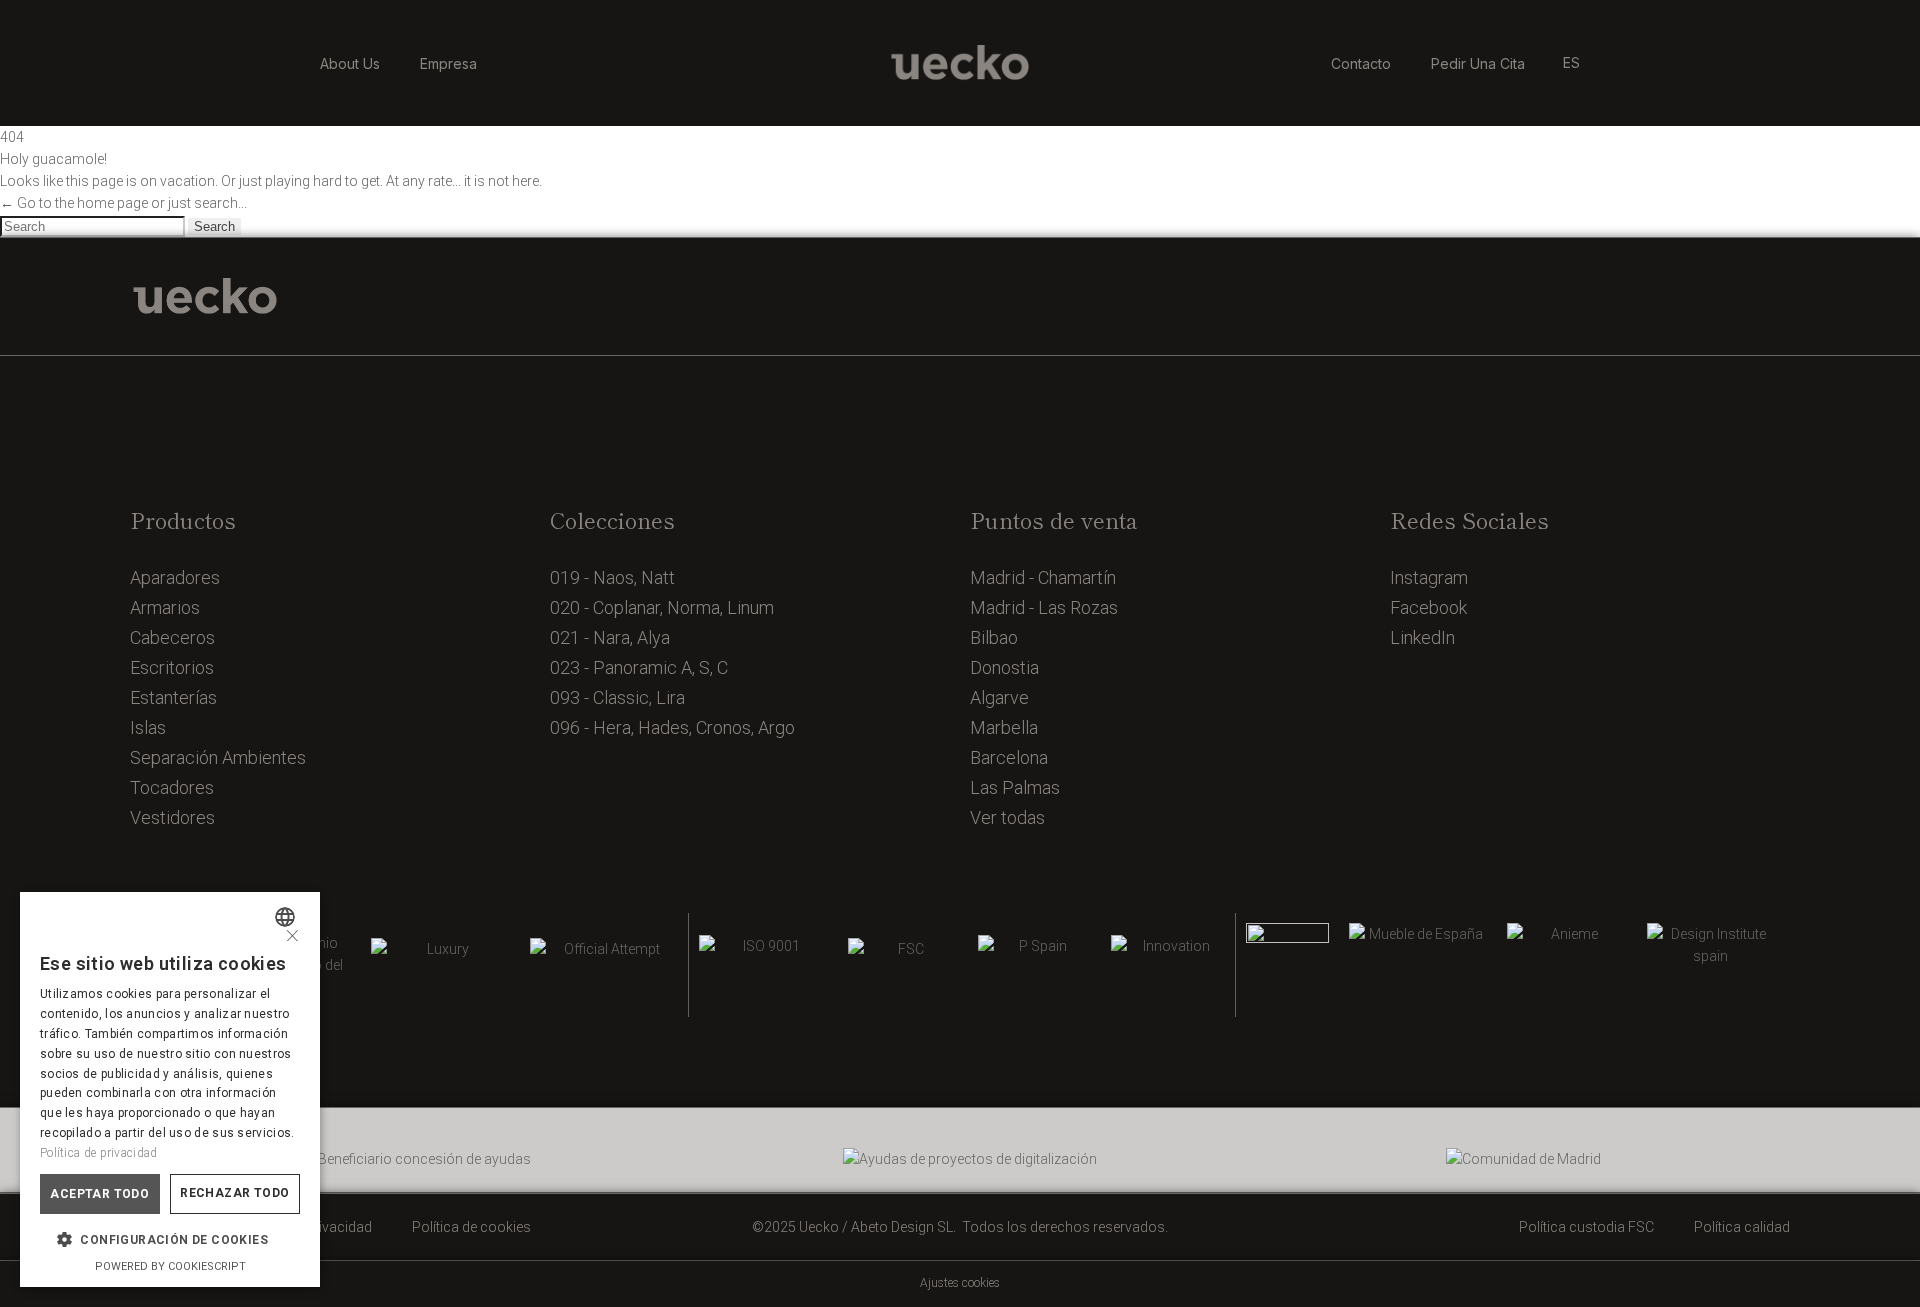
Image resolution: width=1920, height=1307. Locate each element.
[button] (170, 1240)
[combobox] (287, 917)
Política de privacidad (99, 1153)
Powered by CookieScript (170, 1266)
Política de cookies (471, 1227)
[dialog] (170, 1089)
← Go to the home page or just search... (123, 203)
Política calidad (1742, 1227)
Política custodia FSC (1586, 1227)
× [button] (292, 933)
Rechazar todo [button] (234, 1193)
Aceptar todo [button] (99, 1194)
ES (1571, 62)
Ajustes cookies (960, 1283)
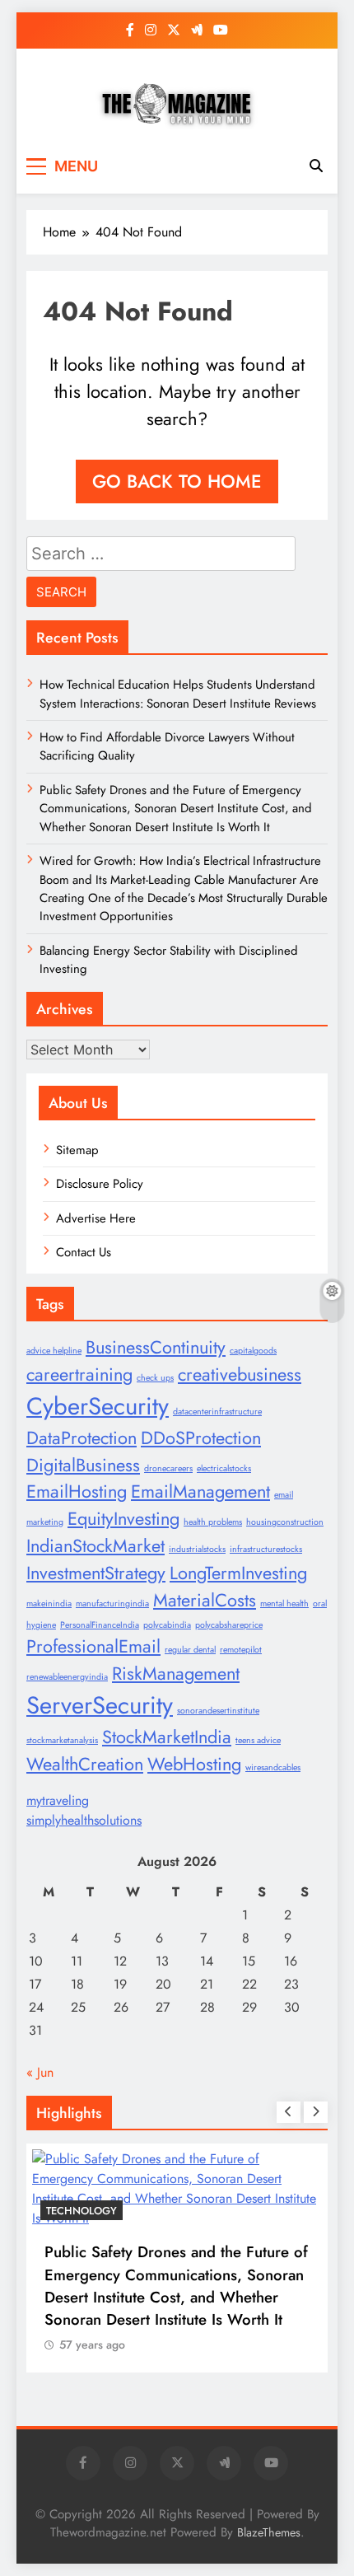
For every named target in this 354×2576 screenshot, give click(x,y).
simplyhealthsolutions (84, 1820)
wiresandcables (272, 1767)
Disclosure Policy (99, 1184)
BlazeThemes (268, 2532)
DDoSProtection (201, 1438)
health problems (213, 1522)
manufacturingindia (112, 1603)
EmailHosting (76, 1491)
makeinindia (49, 1603)
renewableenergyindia (67, 1677)
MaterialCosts (204, 1600)
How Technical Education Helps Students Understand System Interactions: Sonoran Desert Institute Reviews (178, 694)
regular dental (190, 1649)
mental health (284, 1603)
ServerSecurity (99, 1705)
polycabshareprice (229, 1625)
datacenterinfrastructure (217, 1411)
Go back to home (177, 481)
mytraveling (57, 1800)
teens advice (258, 1740)
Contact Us (83, 1252)
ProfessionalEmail (93, 1646)
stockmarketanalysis (62, 1740)
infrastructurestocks (266, 1549)
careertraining (79, 1374)
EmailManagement (200, 1491)
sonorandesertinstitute (218, 1710)
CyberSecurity (97, 1406)
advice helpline (54, 1350)
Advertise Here (96, 1218)
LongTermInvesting (238, 1573)
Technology (81, 2210)
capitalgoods (253, 1350)
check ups (155, 1378)
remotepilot (241, 1649)
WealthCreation (84, 1764)
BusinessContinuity (156, 1347)
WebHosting (194, 1764)
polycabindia (167, 1625)
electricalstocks (224, 1468)
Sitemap (77, 1150)
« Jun (40, 2072)
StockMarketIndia (166, 1737)
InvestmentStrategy (95, 1573)
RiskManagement (176, 1673)
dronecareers (168, 1468)
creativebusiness (239, 1374)
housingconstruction (285, 1522)
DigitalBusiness (83, 1465)
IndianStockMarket (95, 1546)
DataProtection (81, 1438)
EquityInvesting (123, 1518)
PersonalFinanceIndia (99, 1625)
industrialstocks (197, 1549)
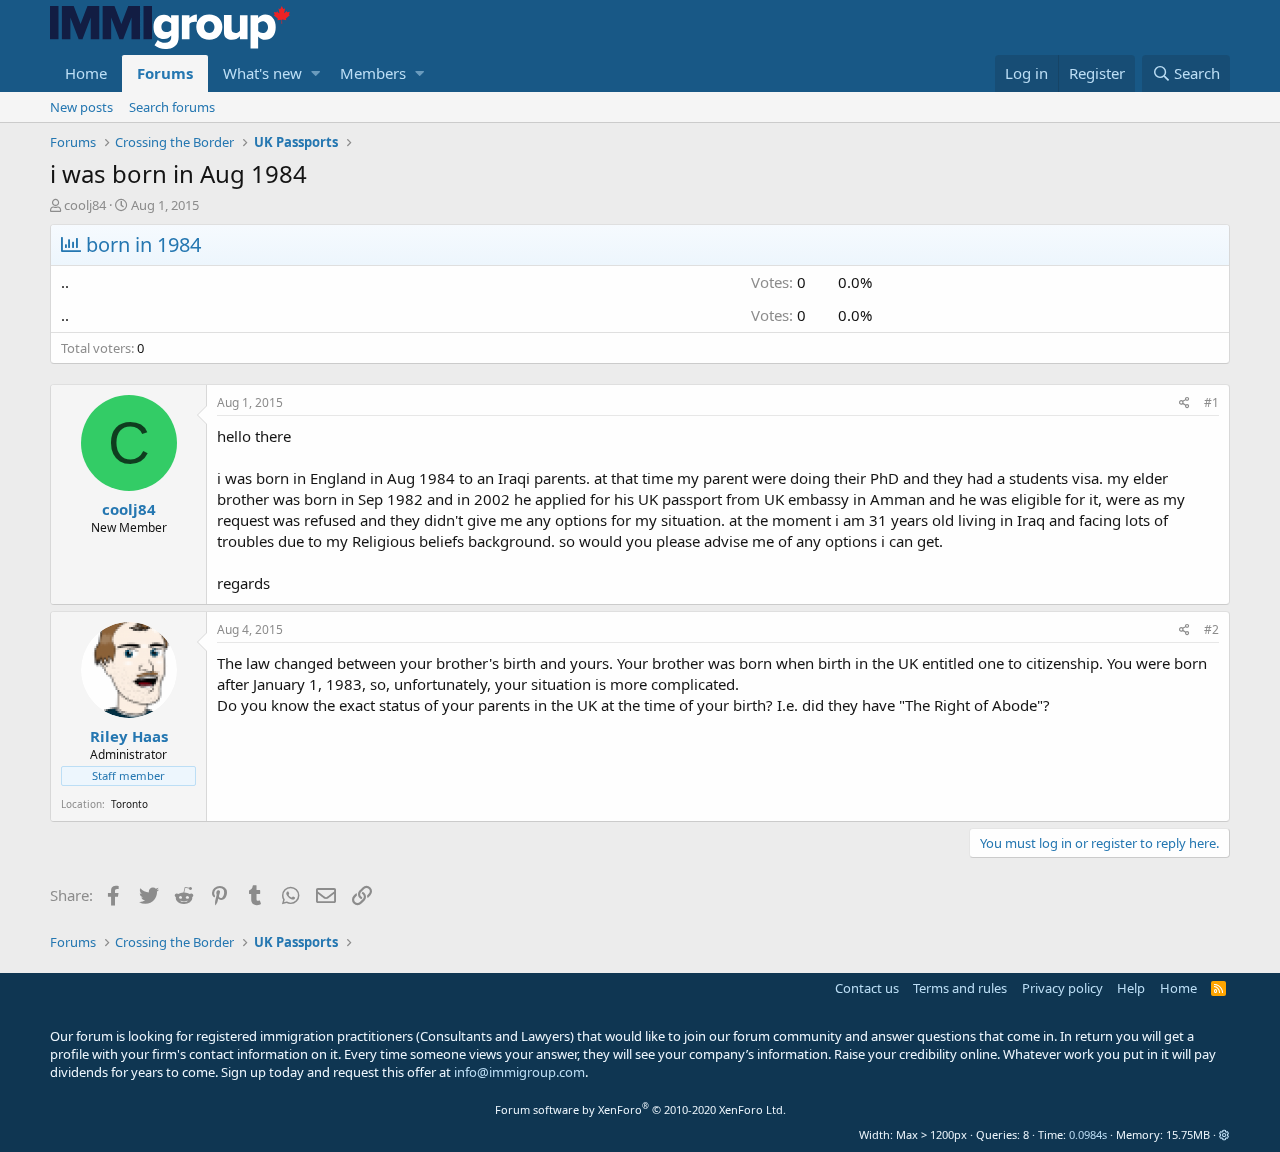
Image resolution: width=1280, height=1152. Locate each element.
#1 (1211, 402)
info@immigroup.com (519, 1072)
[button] (315, 73)
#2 (1211, 629)
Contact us (867, 988)
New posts (81, 107)
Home (86, 73)
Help (1131, 988)
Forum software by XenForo (640, 1109)
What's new (262, 73)
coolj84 (85, 205)
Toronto (129, 804)
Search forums (172, 107)
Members (373, 73)
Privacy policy (1062, 988)
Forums (165, 73)
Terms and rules (960, 988)
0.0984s (1088, 1134)
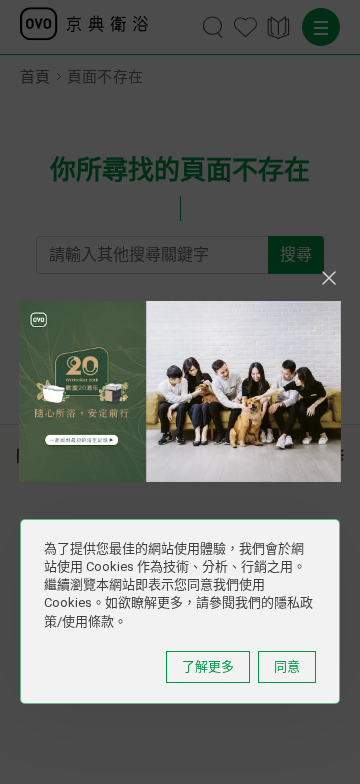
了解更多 (208, 666)
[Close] (329, 278)
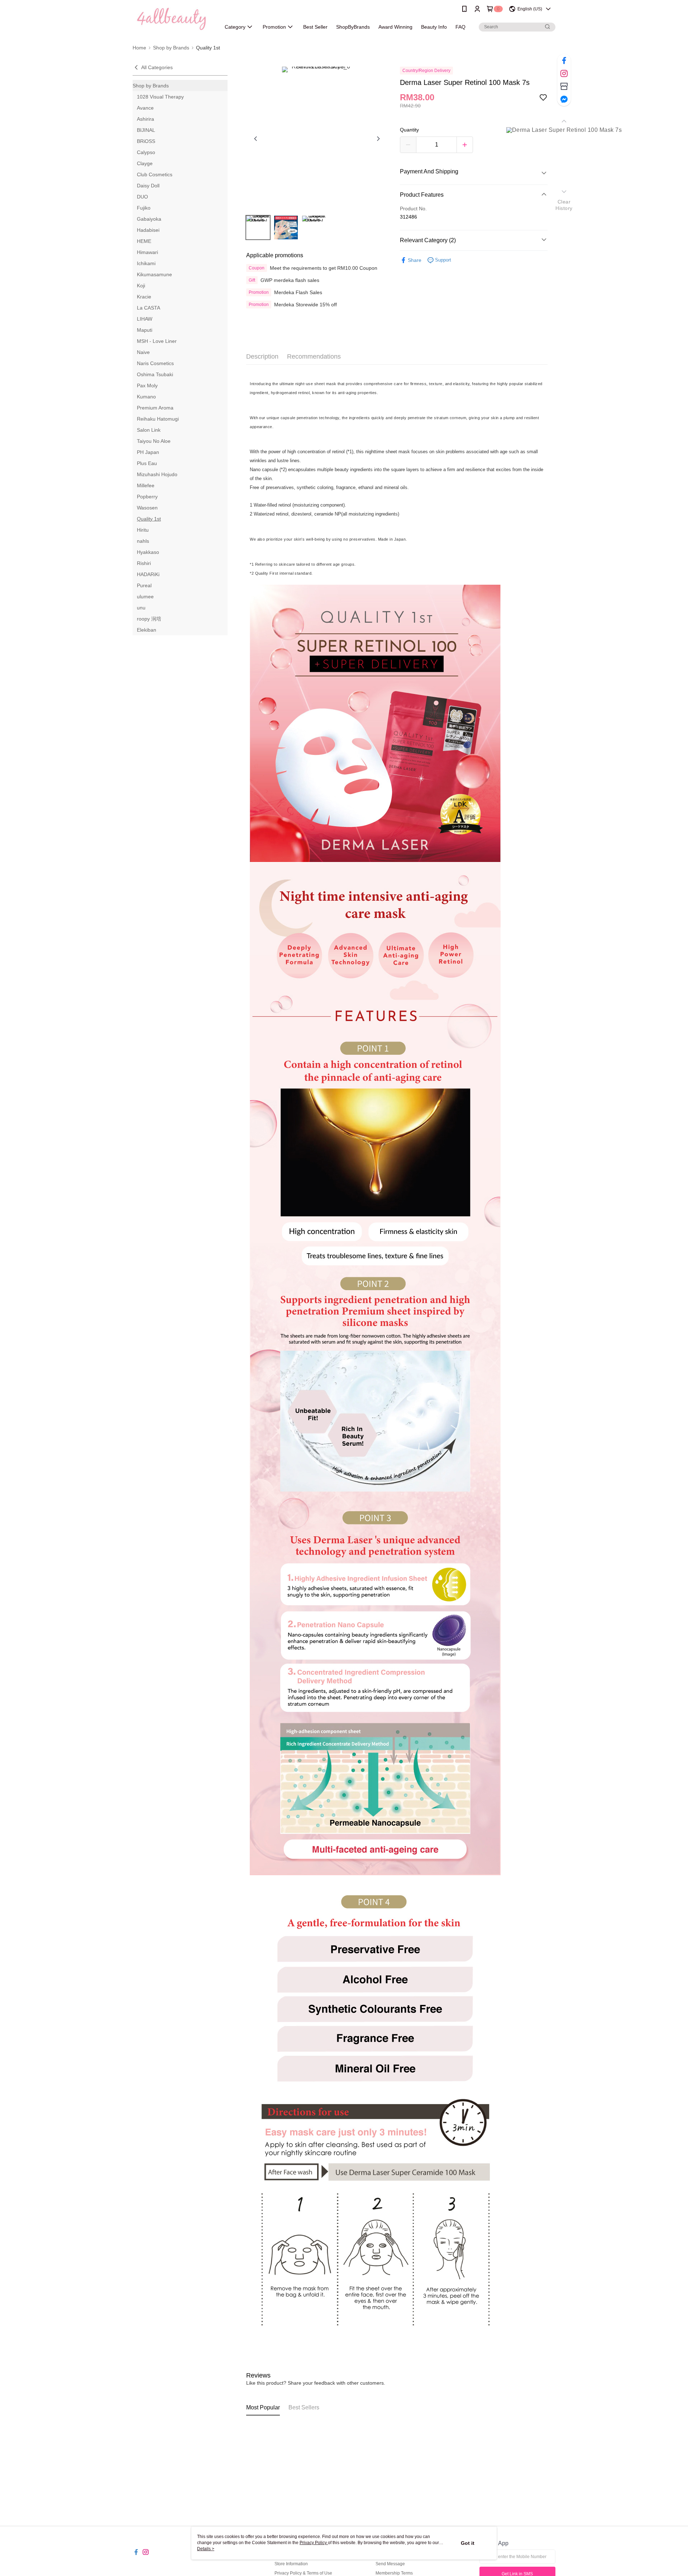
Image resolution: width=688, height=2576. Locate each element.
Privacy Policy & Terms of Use (303, 2573)
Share (414, 260)
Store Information (291, 2563)
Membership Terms (394, 2573)
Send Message (390, 2563)
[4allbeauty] (172, 18)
::::::::::
Instructions for the task> Using the data above, transcribe exactly the lines between those containing "polycabindia (167, 1625)" and "Store Information (291, 2563)", inclusive, and leave every picture behind.

Response>
polycabindia (167, 1625)
electricalstocks (224, 1468)
Sitemap (77, 1150)
« Jun (40, 2072)
StockMarketIndia (166, 1737)
InvestmentStrategy (95, 1573)
RiskManagement (176, 1673)
dronecareers (168, 1468)
creativebusiness (239, 1374)
housingconstruction (285, 1522)
DigitalBusiness (83, 1465)
IndianStockMarket (95, 1546)
DataProtection (81, 1438)
EquityInvesting (123, 1518)
PersonalFinanceIndia (99, 1625)
industrialstocks (197, 1549)
Image resolution: width=1280, height=1152. Locate each element.
#1 (1211, 402)
info@immigroup.com (519, 1072)
[button] (315, 73)
#2 (1211, 629)
Contact us (867, 988)
New posts (81, 107)
Home (86, 73)
Help (1131, 988)
Forum software by XenForo (640, 1109)
What's new (262, 73)
coolj84 (85, 205)
Toronto (129, 804)
Search forums (172, 107)
Members (373, 73)
Privacy policy (1062, 988)
Forums (165, 73)
Terms and rules (960, 988)
0.0984s (1088, 1134)
了解更多 (208, 666)
[Close] (329, 278)
Image resolution: width=688, height=2576. Locate each element.
Privacy Policy & Terms of Use (303, 2573)
Share (414, 260)
Store Information (291, 2563)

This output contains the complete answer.